ABSTRACT

Roles of emotion in decision-making have been attracting attention in neuroeconomics and behavioral game theory. We mathematically demonstrate that “emotion interference”, a recently-discovered psychological phenomenon [1] helps to solve social dilemma in a one-shot prisoner’s dilemma game. Furthermore, the present theory also accounts for the violation of Savage’s sure-thing principle in the prisoner’s dilemma [2]. Furthermore, it is also explained that why people in the society with higher social mobility are more cooperative. Relations of the present work to recently evolving fields of neuroeconomics and quantum decision theory are discussed.

1. Introduction

Even selfish agents often cooperate to their mutual benefit. However, why cooperation emerges is hard to solve. To address this question, the Prisoner’s Dilemma game has been utilized as a simple model problem [3]. In order to account for human’s tendency to cooperate in the Prisoner’s Dilemma (PD) game, several factors have been incorporated. For instance, punishment [4], reciprocity [3,5,6] and reputation [7] have been shown to increase cooperation in the PD. However, to date, little is known regarding how to solve social dilemma in the PD without introducing these social/societal devices. This issue is puzzling, because even in one-shot anonymous situations, non-negligible portions of people cooperate [8,9]. Regarding the non-social factors enhancing cooperation in the PD, Shafir and Tversky [2] reported that in a one-shot PD game many participants compete when they know their opponent has competed and also when they know their opponent has cooperated, but cooperate when they do not know their opponent’s response. This psychological phenomenon is referred to as the “disjunction effect”, which indicates that people violate the Surething principle proposed for the criterion of rational decision making [10]. The violation of the sure-thing princeple in the PD increases cooperation when people do not know whether the opponent is a cooperator or not, without introducing the social devices such as punishment, reputation, and/or reciprocity (see [9] for a recent replication of this effect). This psychological bias, the disjunction effect, may enhance mutual cooperation in societies with high degrees of social mobility where people do not know whether opponents are cooperative or not, which has been a puzzling societal phenomenon [11]. Although recent investigations in mathematical psychology attempt to model this with quantum probability theory [12-14], it is still unknown regarding what psychological processes induce the violation of the sure-thing principle in the prisoner’s dilemma game.

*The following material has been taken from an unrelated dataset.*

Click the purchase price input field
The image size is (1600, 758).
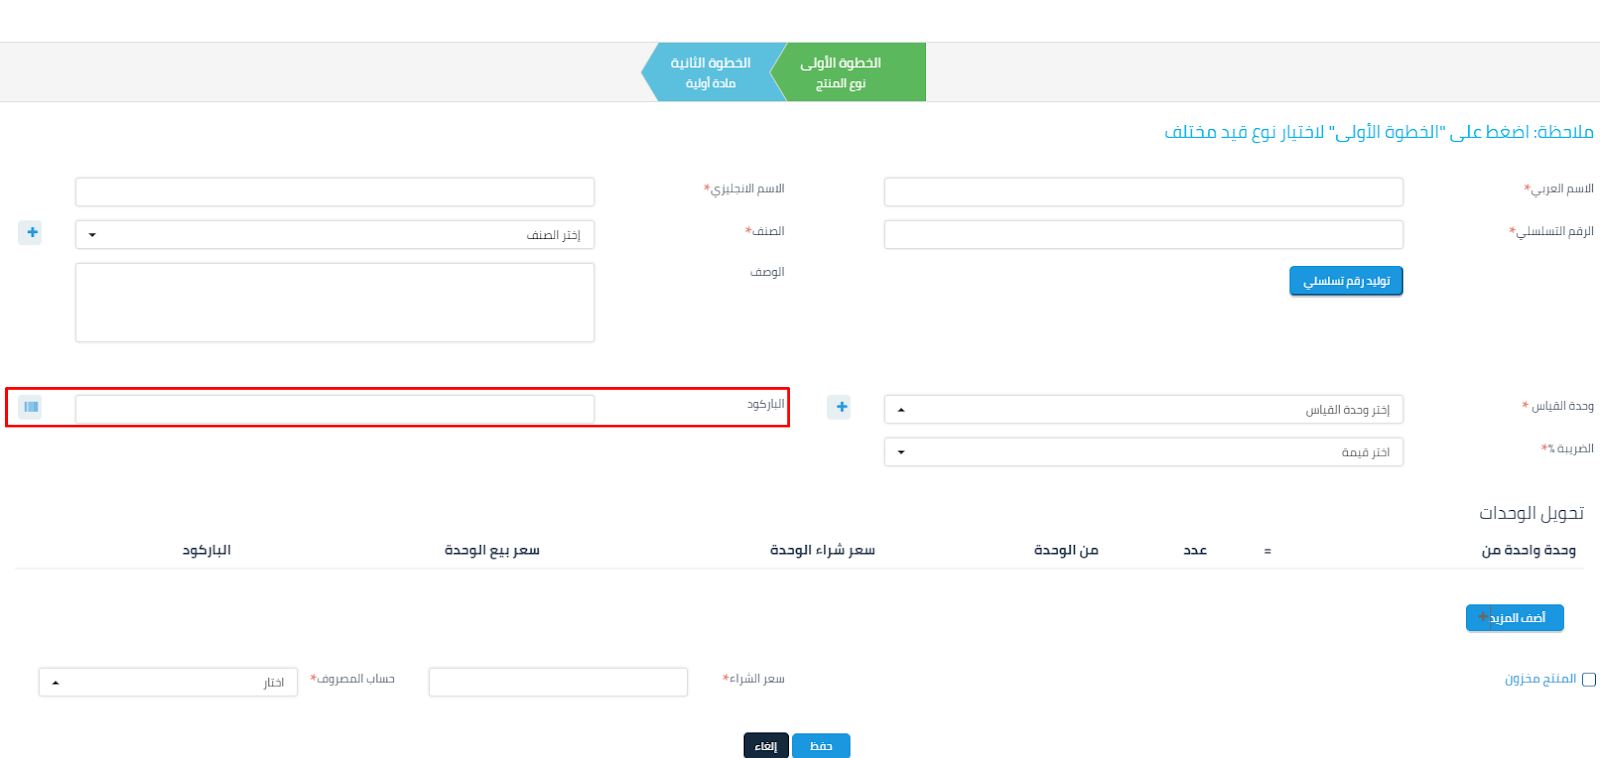[x=558, y=682]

Recent years witnessed a rapid growth of interest in the roles of emotions in behavioral economics and neuroeconomics of human behaviors in game theoretic situations. By utilizing neuroscientific tools, several studies revealed that emotion plays a pivotal role in the rejection of unfair offers in the ultimatum game [15,16], the impunity game [17] and cooperation in the prisoner’s dilemma game [18]. However, little is known what type of mathematical characteristics of emotion induces cooperation in the PD. In the present study, we propose a theory of cooperation in the one-shot anonymous PD game, by incorporating the “emotion interference” effect, which has recently been discovered in a behavioral economic study [1]. By incorporating the emotion interference effect, we can generalize the expected utility theory for decision under risk and uncertainty [19] so that the new theory of “emotional expected utility” may capture the emotion interference effect discovered by [1]. The advantages of the present theory are 1) it can account for cooperation in the PD under the one-shot anonymous condition, 2) it can identify the psychological process underlying the violation of the sure-thing principle in the PD, and 3) it can explain why an increase in the numerical difference between the best outcome and the worst outcome reduces cooperation in the PD [20].

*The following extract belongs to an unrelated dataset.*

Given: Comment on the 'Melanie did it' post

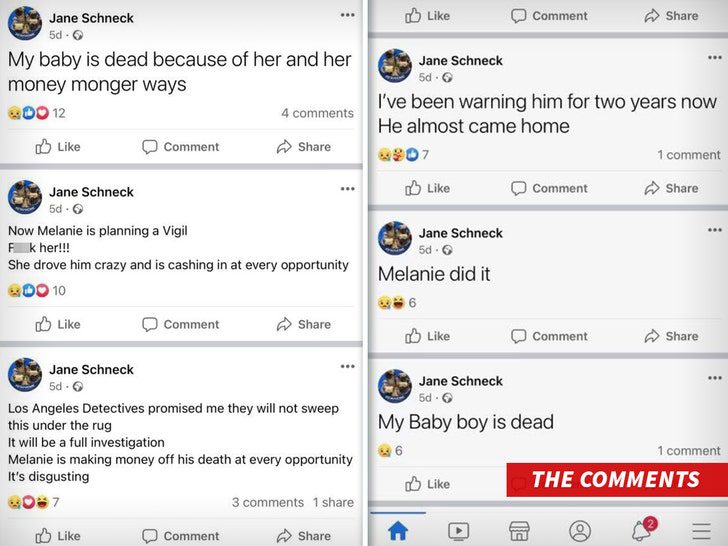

This paper is organized in the following manner. In Section 2, I briefly introduce the emotion interference (i.e., a type of emotional response under the disjunction condition). In Section 3, how the emotion interference effect solves social dilemma in the PD is explained by introducing a generalized expected utility theory (“expected emotional utility theory”). In Section 4, the implications of the present theory for future studies in behavioral economics and neuroeconomics are discussed.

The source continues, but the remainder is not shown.